PASSAGE:
-=-=-

Oh Wow! PT didn't allow me to post replies last night??? 

Pigeons aren't dewormed until 4 months of age but since the bird is infested go ahead kiddy and deworm all your birds.
Yes give med on empty crops, thats how it works


----------



## Jass SamOplay (May 29, 2012)

Do you have garlic oil caps kiddy?


----------



## Jass SamOplay (May 29, 2012)

There are many species of tapeworms worldwide. I've seen small and long-flat ones. Some are just few cms long, others stretch to some inches long in length. But I've never seen a tapeworm like in the pic Andre posted. So I say what Charis says.

Roundworms also vary in size, color and thickness. I've seen upto 500 roundworms in a single pigeon on necropsy. The bird was eaten inside out. That was gruesome. Roundworms are most common in pigeons and nothing nails them like pyrantel pamoate does.


----------



## Jass SamOplay (May 29, 2012)

See round worms in one of my egg-sitting hen's poop.


----------



## AndreiS (Jul 28, 2013)

Jass SamOplay said:


> But I've never seen a tapeworm like in the pic Andre posted. So I say what Charis says.


That was only a fragment. Later the tapeworm rebuilt itself and got stronger. It didn't respond to prazinquatel (though I'm not sure I dosed correctly, as was a tablet for dogs), neither to flubendazole. Finally, the pigeon got crop complications and died suffocated by the water from crop (most common death at the sick pigeons I cared).


----------



## kiddy (Feb 5, 2015)

Jass SamOplay said:


> Oh Wow! PT didn't allow me to post replies last night???
> 
> Pigeons aren't dewormed until 4 months of age but since the bird is infested go ahead kiddy and deworm all your birds.
> Yes give med on empty crops, thats how it works



You weren't able to post? And I was waiting for your reply and so didn't treat them today 
So if I do not treat him? He lives outside of cage and rest are in cages so in that way separated? He is weaned late and doesn't pick up much so worried about him if the drug is toxic to him in any way. Quite stressed


----------



## kiddy (Feb 5, 2015)

-=-=-

Saved entries:
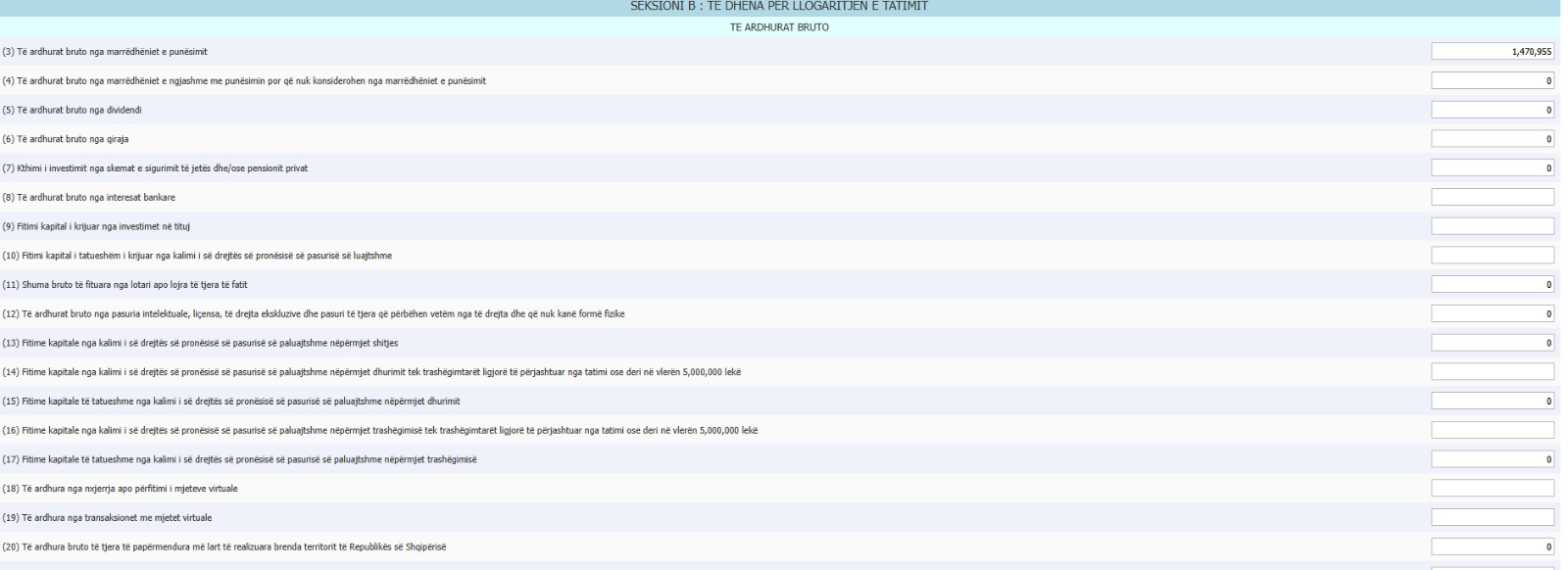Select the empty (8) 'interesat bankare' field
1568x570 pixels.
tap(1492, 197)
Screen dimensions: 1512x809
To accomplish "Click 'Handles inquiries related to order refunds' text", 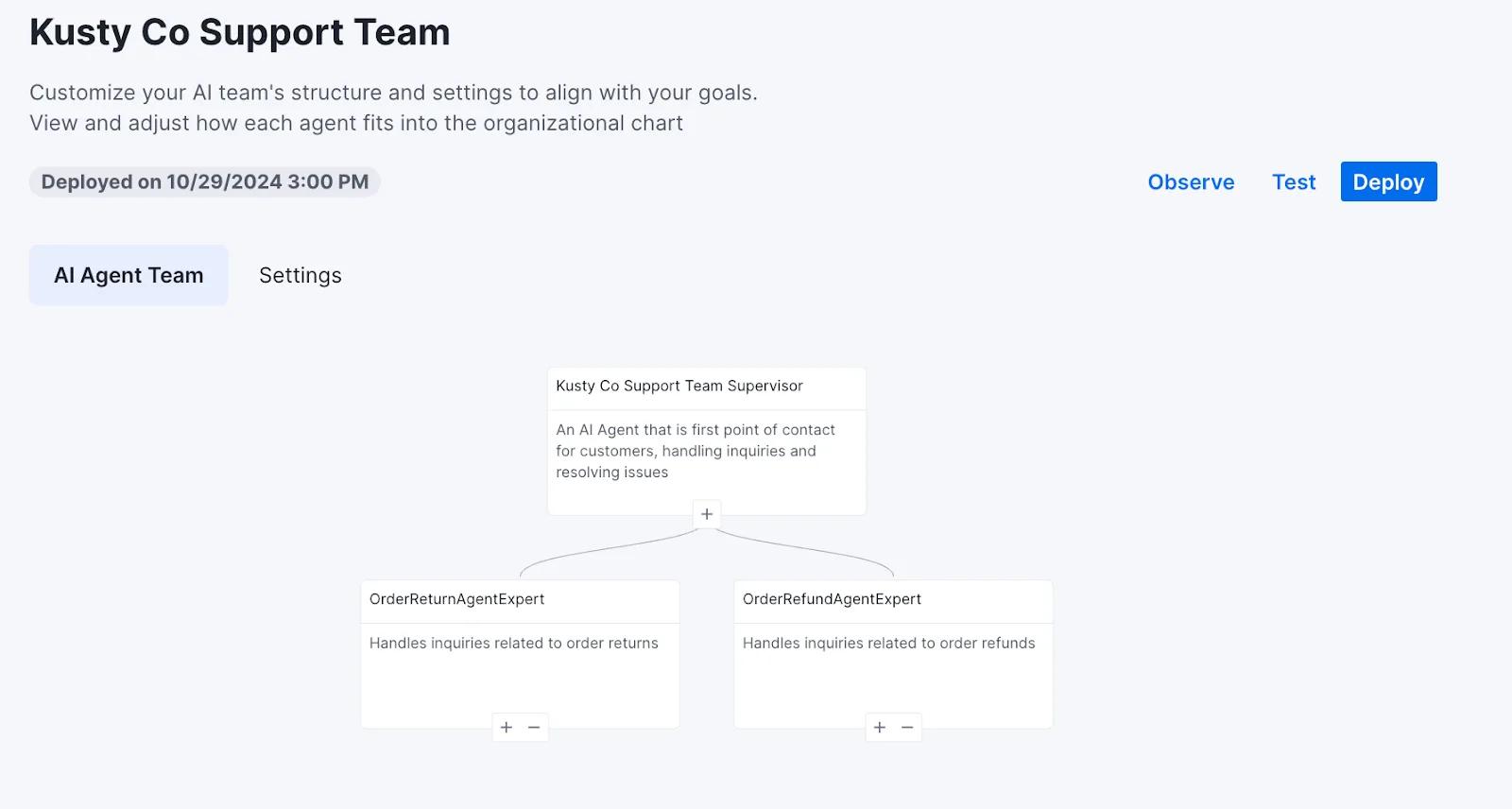I will click(889, 643).
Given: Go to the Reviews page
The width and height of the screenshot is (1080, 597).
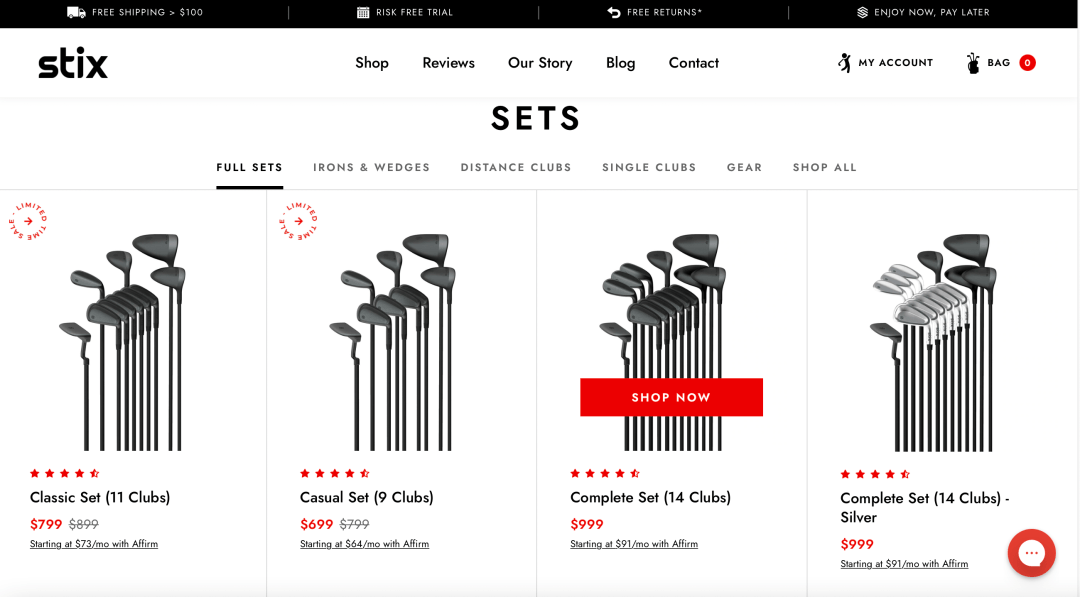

-=-=-

WORK INSTRUCTIONS:
A – In the pigeon deworming thread, condense the paragraph beginning "Roundworms also vary in size" into a short bulleted list that keeps its main facts.
B – Answer these questions from the pigeon deworming thread, one per line:
(i) At what age are pigeons normally first dewormed?
(ii) Which two drugs did the tapeworm in AndreiS's pigeon fail to respond to?
(iii) What was the final cause of that pigeon's death?
C – List, in order, every post header in the pigeon deworming thread that gives both a poster's name and a date.
The saved entries are separate material and are not part of the pigeon deworming thread.

RESULTS FOR EACH TASK:
A –
- Roundworms vary in size, color and thickness.
- Up to 500 were once found in a single pigeon on necropsy, and that bird had been eaten from the inside out.
- Roundworms are the most common worms in pigeons.
- Pyrantel pamoate is the most effective treatment against them.

B –
(i) At 4 months of age.
(ii) Prazinquatel and flubendazole.
(iii) It developed crop complications and suffocated on water from its crop.

C –
- Jass SamOplay (May 29, 2012)
- Jass SamOplay (May 29, 2012)
- Jass SamOplay (May 29, 2012)
- AndreiS (Jul 28, 2013)
- kiddy (Feb 5, 2015)
- kiddy (Feb 5, 2015)